Unicheck is compatible with the following file formats: .doc, .docx, .rtf, .txt, .odt, .ppt, .pptx, .html, .pdf, .pages, as well as rar and zip archives, and files uploaded from Google Drive, oneDrive and Dropbox. Unicheck allows users to store documents in their internal library. Global settings allow adjustment of check sensitivity and enable users to choose whether they want to share their checked documents with Unicheck's database. Each newly signed-up user receives 5 trial pages.

== Technology ==
Unicheck uses an algorithm that searches for similar text on web pages, in open source repositories, and in the user's internal library.

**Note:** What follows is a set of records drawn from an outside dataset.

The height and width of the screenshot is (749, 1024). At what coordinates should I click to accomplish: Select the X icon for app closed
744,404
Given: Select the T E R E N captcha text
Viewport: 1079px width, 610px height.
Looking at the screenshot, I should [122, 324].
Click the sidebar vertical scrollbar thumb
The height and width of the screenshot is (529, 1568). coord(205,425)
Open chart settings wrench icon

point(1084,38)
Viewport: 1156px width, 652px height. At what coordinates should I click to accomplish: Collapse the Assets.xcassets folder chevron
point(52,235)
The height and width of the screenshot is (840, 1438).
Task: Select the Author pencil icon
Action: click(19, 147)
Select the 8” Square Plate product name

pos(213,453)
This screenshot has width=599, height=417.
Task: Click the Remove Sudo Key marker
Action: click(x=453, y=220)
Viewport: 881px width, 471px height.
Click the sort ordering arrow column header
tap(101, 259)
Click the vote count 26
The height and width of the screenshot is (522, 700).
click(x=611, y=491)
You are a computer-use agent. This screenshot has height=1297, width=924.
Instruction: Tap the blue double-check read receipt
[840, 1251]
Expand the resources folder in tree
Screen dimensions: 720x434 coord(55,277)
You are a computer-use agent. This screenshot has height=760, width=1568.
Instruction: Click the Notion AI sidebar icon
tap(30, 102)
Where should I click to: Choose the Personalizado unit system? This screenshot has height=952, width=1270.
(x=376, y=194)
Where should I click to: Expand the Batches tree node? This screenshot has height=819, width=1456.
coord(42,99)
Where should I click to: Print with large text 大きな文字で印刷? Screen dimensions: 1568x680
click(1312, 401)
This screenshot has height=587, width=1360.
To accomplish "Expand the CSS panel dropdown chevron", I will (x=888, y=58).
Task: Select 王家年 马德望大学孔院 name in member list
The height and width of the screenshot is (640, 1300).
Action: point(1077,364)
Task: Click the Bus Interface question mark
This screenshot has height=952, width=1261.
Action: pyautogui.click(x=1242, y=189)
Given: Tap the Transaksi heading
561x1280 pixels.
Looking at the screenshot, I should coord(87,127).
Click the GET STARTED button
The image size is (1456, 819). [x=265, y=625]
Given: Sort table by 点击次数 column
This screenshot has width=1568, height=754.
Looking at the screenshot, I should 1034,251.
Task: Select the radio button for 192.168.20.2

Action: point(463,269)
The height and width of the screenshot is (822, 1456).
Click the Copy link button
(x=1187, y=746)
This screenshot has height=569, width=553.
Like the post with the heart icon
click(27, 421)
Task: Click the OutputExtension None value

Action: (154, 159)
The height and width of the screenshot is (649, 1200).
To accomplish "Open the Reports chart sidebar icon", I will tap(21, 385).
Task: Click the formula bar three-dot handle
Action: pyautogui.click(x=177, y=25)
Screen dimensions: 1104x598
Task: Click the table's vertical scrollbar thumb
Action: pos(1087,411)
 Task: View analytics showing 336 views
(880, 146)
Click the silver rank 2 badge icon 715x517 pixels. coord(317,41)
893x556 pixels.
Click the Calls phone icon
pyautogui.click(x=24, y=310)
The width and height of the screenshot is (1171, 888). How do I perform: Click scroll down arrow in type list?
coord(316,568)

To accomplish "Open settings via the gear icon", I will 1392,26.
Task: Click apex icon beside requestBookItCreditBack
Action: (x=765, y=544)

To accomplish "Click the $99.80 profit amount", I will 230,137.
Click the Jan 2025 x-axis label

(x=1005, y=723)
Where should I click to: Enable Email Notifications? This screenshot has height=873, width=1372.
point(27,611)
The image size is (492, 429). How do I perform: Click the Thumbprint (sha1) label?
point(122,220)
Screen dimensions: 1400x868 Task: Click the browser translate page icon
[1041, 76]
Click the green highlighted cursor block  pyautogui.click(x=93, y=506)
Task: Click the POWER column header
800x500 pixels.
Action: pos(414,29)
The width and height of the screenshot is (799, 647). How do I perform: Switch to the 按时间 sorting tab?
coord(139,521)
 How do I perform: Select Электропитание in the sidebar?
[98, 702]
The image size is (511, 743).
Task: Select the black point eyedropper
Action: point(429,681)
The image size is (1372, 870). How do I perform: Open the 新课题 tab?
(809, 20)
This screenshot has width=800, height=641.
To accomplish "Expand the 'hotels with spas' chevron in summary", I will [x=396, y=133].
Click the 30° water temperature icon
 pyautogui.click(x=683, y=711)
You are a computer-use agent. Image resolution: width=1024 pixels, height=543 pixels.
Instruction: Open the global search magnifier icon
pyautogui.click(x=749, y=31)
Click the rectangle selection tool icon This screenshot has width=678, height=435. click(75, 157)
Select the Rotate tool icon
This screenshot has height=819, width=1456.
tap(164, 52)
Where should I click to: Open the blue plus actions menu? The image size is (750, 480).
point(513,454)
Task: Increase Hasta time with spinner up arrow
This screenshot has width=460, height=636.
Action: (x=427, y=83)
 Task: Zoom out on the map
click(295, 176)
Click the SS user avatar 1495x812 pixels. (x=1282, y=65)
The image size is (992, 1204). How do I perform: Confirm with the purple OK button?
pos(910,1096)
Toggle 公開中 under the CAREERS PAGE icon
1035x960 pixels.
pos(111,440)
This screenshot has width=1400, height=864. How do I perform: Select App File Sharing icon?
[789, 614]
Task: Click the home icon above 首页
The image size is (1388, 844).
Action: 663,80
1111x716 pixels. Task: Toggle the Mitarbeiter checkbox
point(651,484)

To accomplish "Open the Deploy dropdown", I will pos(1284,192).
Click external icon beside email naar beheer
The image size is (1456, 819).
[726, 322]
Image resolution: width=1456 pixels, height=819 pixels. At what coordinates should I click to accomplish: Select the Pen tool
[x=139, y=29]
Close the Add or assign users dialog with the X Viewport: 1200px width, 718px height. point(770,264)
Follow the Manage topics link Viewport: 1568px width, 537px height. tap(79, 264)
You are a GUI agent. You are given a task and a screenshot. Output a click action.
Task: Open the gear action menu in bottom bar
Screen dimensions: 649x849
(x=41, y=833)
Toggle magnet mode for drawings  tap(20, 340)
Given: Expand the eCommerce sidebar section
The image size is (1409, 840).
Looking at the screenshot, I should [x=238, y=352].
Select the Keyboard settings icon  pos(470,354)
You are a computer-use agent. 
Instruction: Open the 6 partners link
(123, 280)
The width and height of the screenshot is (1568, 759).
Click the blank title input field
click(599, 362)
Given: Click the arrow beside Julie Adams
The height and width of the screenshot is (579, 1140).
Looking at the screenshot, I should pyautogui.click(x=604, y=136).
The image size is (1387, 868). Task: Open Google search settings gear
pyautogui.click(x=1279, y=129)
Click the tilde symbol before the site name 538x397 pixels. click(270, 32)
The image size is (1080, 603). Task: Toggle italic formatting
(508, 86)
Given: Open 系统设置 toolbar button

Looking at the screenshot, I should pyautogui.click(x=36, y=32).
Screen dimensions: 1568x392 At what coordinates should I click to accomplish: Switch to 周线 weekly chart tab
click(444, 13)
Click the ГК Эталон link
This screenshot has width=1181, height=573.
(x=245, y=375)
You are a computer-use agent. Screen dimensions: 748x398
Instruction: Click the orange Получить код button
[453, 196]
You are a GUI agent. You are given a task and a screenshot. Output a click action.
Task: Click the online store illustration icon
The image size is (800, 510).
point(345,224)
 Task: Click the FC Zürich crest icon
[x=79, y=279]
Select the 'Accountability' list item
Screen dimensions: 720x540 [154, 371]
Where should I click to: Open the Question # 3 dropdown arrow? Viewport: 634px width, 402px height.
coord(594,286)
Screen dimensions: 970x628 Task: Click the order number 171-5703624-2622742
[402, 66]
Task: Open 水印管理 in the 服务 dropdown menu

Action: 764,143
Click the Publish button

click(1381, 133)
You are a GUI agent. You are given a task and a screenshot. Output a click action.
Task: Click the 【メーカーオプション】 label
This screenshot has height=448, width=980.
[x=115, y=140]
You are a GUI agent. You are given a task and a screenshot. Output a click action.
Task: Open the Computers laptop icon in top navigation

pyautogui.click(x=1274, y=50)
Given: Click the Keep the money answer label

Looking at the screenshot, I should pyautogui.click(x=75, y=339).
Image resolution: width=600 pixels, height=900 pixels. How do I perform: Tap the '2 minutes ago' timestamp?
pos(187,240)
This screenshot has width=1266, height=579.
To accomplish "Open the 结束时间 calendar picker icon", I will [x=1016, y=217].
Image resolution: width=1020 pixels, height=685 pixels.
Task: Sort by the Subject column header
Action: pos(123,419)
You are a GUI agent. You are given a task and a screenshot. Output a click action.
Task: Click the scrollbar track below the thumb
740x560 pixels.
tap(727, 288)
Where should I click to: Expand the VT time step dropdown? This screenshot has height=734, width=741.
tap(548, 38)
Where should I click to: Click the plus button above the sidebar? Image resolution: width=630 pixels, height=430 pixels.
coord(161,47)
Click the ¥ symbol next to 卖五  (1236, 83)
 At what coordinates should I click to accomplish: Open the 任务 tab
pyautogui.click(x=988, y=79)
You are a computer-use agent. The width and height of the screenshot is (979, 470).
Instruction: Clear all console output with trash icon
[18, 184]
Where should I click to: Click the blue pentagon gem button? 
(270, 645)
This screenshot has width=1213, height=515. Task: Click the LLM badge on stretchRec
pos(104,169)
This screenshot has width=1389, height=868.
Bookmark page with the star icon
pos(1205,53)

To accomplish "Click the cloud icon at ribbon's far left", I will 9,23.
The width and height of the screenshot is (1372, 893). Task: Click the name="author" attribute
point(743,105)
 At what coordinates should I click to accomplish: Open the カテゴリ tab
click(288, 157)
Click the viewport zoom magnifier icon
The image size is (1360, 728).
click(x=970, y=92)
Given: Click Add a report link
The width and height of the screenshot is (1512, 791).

Accuracy of search is achieved by using the algorithm that divides text into small shifting sequences and uses them to look for similarities and by using live web index, which enables checks against all web pages.

The technology was developed by computer science engineers and professors. In 2017, the technology was improved by adding natural language processing (NLP) principles. This enabled the system to recognise synonyms and find paraphrased content in the checked text. The algorithm has been compared to latent semantic indexing, a method used by Google to determine connections between words and phrases.

The technology can recognise citations and references in the text, given they are properly formatted according to any of the academic styles. Currently, the technology recognises APA, MLA, Chicago, Turabian, and Harvard styles. The speed of checks per page is 4 seconds.